Tschetschenien-Expertin Russische Journalistin ermordet

Die prominente russische Kolumnistin Anna Politkowskaja ist heute in Moskau getötet worden. Die Journalistin hatte sich durch kritische Reportagen über den Tschetschenien-Krieg einen Namen gemacht. Europäische Politiker forderten eine gewissenhafte und schnelle Aufklärung der Tat.

Moskau - Eine Nachbarin habe den Leichnam von Politkowskaja im Flur des von ihr bewohnten Hauses aufgefunden, meldete die Nachrichtenagentur Interfax. Die Polizei habe eine Pistole vom Typ PM und vier Geschosshülsen sichergestellt. Der Chefredakteur der "Nowaja Gaseta", Dmitri Muratow, bestätigte den Mord. "Sie ist im Eingang zu ihrem Haus erschossen worden", sagte er.

Die 1958 geborene Journalistin berichtete kritisch über den von Moskau geführten Krieg in der abtrünnigen Kaukasusrepublik Tschetschenien. Sie schrieb vor allem für die kleine regierungskritische Zeitung "Nowaja Gaseta" in Moskau.

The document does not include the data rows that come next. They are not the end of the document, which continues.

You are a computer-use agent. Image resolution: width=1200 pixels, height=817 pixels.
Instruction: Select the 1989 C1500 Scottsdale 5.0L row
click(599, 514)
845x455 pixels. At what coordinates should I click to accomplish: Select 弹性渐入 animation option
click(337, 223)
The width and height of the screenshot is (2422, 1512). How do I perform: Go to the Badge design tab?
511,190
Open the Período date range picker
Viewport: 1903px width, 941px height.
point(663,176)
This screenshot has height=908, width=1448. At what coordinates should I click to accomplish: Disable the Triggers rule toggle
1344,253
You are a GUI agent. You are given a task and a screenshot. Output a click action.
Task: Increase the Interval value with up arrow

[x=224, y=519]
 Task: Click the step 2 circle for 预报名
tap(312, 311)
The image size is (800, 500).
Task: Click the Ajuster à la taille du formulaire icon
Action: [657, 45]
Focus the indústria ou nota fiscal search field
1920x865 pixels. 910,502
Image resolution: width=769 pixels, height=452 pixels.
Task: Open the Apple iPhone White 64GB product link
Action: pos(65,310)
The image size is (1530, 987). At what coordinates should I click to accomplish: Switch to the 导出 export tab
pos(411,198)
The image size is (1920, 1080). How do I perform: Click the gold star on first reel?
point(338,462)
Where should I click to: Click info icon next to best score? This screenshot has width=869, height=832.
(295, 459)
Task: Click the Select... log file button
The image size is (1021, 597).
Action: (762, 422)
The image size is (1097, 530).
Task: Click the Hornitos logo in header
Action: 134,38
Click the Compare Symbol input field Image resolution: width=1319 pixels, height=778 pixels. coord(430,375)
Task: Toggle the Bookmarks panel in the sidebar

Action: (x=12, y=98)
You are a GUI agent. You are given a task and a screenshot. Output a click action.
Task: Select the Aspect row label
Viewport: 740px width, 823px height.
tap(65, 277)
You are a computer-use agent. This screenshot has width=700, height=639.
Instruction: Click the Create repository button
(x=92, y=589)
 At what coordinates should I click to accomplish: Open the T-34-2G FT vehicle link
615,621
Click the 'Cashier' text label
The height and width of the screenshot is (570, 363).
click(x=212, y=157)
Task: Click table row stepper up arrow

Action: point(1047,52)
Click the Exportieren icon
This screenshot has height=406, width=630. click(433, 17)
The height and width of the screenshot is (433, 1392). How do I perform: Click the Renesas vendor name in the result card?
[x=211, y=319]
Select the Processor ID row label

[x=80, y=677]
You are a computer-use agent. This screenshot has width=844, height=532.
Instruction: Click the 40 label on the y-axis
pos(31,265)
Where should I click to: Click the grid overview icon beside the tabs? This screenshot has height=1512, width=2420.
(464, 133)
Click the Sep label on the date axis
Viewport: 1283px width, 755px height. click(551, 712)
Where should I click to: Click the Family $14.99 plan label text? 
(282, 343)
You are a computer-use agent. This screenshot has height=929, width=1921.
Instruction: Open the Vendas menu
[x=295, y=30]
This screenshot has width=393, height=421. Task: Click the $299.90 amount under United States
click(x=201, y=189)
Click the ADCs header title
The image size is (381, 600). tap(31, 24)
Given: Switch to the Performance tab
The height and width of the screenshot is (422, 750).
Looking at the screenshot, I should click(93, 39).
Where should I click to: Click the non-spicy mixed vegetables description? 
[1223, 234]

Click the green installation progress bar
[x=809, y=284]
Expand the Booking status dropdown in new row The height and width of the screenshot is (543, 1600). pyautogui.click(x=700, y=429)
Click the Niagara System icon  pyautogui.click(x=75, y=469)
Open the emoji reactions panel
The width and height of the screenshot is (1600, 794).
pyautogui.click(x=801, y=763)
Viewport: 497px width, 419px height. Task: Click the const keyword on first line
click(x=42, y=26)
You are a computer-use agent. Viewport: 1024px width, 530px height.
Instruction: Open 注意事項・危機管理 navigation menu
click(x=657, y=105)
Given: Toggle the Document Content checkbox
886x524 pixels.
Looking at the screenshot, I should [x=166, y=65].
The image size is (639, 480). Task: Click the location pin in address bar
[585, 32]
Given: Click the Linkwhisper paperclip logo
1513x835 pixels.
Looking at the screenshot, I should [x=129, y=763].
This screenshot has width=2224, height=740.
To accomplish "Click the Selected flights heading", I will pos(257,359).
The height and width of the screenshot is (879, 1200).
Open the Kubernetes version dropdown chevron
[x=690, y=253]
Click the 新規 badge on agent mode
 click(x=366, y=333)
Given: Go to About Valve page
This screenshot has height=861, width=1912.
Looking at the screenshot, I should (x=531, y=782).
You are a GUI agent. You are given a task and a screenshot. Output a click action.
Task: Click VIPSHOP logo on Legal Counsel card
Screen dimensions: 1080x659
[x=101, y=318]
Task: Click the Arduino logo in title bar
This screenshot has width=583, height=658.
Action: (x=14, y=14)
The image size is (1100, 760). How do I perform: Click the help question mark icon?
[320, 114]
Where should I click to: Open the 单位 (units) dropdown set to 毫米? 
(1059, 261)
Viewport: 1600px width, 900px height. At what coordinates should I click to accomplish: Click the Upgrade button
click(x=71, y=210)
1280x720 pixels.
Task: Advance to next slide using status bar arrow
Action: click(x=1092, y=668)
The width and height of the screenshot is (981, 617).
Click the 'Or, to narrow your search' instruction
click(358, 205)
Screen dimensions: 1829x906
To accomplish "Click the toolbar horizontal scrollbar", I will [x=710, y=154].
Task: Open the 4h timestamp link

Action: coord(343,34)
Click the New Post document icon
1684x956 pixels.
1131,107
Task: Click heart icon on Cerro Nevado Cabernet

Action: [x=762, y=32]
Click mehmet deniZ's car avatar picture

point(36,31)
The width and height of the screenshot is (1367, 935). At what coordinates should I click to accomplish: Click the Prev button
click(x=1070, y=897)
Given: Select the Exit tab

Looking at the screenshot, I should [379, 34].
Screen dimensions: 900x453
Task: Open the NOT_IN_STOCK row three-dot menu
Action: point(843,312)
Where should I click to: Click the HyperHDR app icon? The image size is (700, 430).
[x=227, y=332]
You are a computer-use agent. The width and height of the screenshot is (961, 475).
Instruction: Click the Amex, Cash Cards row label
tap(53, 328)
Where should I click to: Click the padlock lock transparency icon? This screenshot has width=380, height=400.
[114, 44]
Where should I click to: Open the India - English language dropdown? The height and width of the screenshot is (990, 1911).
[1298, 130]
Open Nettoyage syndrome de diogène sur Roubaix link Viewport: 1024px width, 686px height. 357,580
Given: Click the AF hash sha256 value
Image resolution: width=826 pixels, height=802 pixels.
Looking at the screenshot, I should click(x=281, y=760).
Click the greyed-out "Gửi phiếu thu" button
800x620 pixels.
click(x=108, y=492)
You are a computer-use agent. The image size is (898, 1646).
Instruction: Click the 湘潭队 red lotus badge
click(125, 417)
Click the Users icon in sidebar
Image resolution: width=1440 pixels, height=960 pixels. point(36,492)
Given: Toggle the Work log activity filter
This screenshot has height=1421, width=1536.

Im Januar 2005 wurde sie in Schweden gemeinsam mit zwei weiteren russischen Menschenrechtsaktivisten für ihren Einsatz zur Förderung der Demokratie in Tschetschenien mit dem Olof-Palme-Preis ausgezeichnet.

Als Politkowskaja 2004 von Moskau in den Nordkaukasus zu der Geiselnahme von Beslan fliegen wollte, erlitt sie eine rätselhafte Vergiftung, für die sie den russischen Geheimdienst verantwortlich machte.

Vertreter des Europarats in Straßburg äußerten sich schockiert über die Ermordung der Journalistin. Der Generalsekretär der Organisation, Terry Davis, würdigte Politkowskaja als "eine Journalistin mit außergewöhnlichem Mut und Entschlossenheit". Ihre Berichterstattung über Tschetschenien habe der Öffentlichkeit Russlands und der ganzen Welt eine unabhängige Sicht auf die einfachen Menschen in der Konfliktregion geboten. Die Umstände ihres Todes sollten jetzt schnell und in überzeugender Weise aufgeklärt werden, forderte Davis.

Der Menschenrechts-Kommissar des Europarats, Thomas Hammarberg, bezeichnete Politkowskaja als "eine der wichtigsten Verteidigerinnen der Menschenrechte im heutigen Russland". Ihr Tod sei ein großer Verlust für Russland und für das Anliegen der Menschenrechte. Ihre Ermordung weise auf eine größere Krise für die freie Meinungsäußerung und die Sicherheit von Journalisten in Russland hin, erklärte Hammarberg. Die russischen Behörden hätten schon bei der Aufklärung früherer Versuche und Drohungen, Politkowskaja zu ermorden, versagt. Jetzt hätten die Behörden keine Entschuldigung mehr, wenn sie die Umstände ihres Todes nicht gewissenhaft untersuchten und die Täter nicht bestraften.